Джакомо Леопарди отозвался из Италии похожим настроением: «Судьба не завещала роду сему/ никакого дара, кроме дара умирать». Это куда как далеко от сентиментальности Томаса Грея, задумчиво созерцающего красоту природы на сельском погосте; это самый ранний нигилизм, видение полной тщетности всего, скорее Экклезиаст («Суета сует, всяческая суета»), чем «Потерянный рай». В Германии это чувство обретет название посильнее, чем просто «меланхолия»: Weltschmerz, мировая скорбь. Оно станет линзой, через которую должны будут восприниматься все прочие чувства. Гете, величайший выразитель Weltschmerz, пошел, наверное, дальше всех других писателей в изображении бурной, трагической природы бытия. В «Страданиях юного Вертера» он говорит о невозможности войти в истинно возвышенное: «В те дни я в счастливом неведении рвался прочь в тот незнакомый мир, где надеялся найти столько полезного, столько радостного сердцу, что наполнил бы и насытил метущуюся, томящуюся грудь. И вот я возвращаюсь из этого широкого мира — о друг мой, со сколькими разбитыми надеждами, со сколькими разрушенными замыслами!.. Не испытывает ли человек недостатка сил именно тогда, когда они ему нужнее всего?
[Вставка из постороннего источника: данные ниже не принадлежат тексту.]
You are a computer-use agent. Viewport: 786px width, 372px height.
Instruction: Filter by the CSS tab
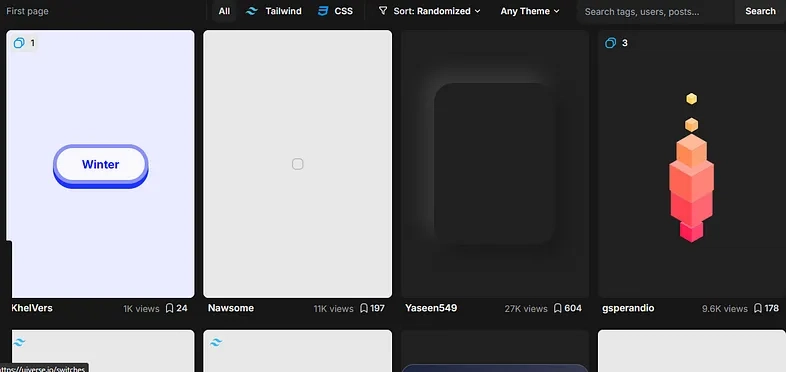335,11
А когда он взмывает в высоты радости или погружается в бездны страдания, не одергивают ли его и в том, и в другом, не возвращают ли обратно в тупую, холодную сферу знаемого как раз тогда, когда он стремился затеряться в полноте бесконечного?» В данном случае депрессия — это истина. Шарль Бодлер привнес во французский романтизм слово «сплин» и сопутствующую ему эмоцию. Его пробирающий до костей мир жалкого зла мог не более преуспеть в преодолении пределов меланхолии, чем порывы Гете к возвышенному:
Когда свинцовый свод давящим гнетом склепа
На землю нагнетет, и тягу нам невмочь
Тянуть постылую, — а день сочится слепо
Сквозь тьму сплошных завес, мрачней, чем злая ночь;
...................
И дрог без пения влачится вереница
В душе, — вотще тогда
Надежда слезы льет,
Как знамя черное свое Тоска-царица
Над никнущим челом победно разовьет [81] .
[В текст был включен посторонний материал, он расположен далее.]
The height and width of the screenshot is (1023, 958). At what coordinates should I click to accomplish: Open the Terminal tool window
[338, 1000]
Параллельно с этой поэтической мыслью идет мысль философская, которая простирается вспять, за романтический рационализм Канта, оптимизм Вольтера и относительное бесстрастие Декарта к устрашающему бессилию и беспомощности, коренящимся в образе Гамлета, или даже к De Contempli Mundi. Гегель в начале XIX века поведал нам: «История — не та почва, на которой произрастает счастье. Периоды счастья в ней — чистые страницы истории. В мировой истории есть известные моменты удовлетворения, но это удовлетворение нельзя приравнивать к счастью». Этот отказ от мысли о счастье как о естественном состоянии, к которому цивилизации могут так или иначе стремиться, дает начало современному цинизму. Для наших ушей это звучит почти очевидностью, а в свое время было еретической позицией уныния: истина в том, что в страданиях мы рождены, в страданиях же и будем влачиться, а те, кто понимает страдание и сживается с ним, и есть те, кто лучше других знает историю, прошлую и будущую. Тем не менее угрюмый Кант в другом месте утверждает, что поддаться унынию — значит стать навсегда потерянным.
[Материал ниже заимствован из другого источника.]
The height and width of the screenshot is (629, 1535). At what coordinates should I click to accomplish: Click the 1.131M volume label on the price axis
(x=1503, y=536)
В среде философов пропагандистом депрессии выступает Серен Кьеркегор. Никак не связанный гегелевским обязательством противостоять унынию, Кьеркегор сводил каждую истину к абсурду, изо всех сил сторонясь компромисса. Его страдания доставляли ему какое-то дивное утешение, потому что он верил в их честность и реальность. «Моя скорбь — моя крепость, — писал он. — В своей великой меланхолии я любил жизнь, ибо любил меланхолию». Выглядит так, будто Кьеркегор считал, что счастье лишит его сил. Неспособный любить окружающих, он обратился к вере как к чему-то очень удаленному, даже за пределы отчаяния. «Я здесь стою, — писал он, — как лучник, чей лук натянут до последних пределов, а стрелять ему велят на пять шагов. Этого я сделать не могу, говорит лучник, но отнесите цель на двести, триста шагов, тогда вы увидите!» Тогда как более ранние философы и поэты говорили о меланхолике-человеке, Кьеркегор считал меланхоликом все человечество. «Не то редко, — писал он, — что кто-то пребывает в отчаянии; нет, редко то, чрезвычайно редко, чтобы по-настоящему не быть в отчаянии».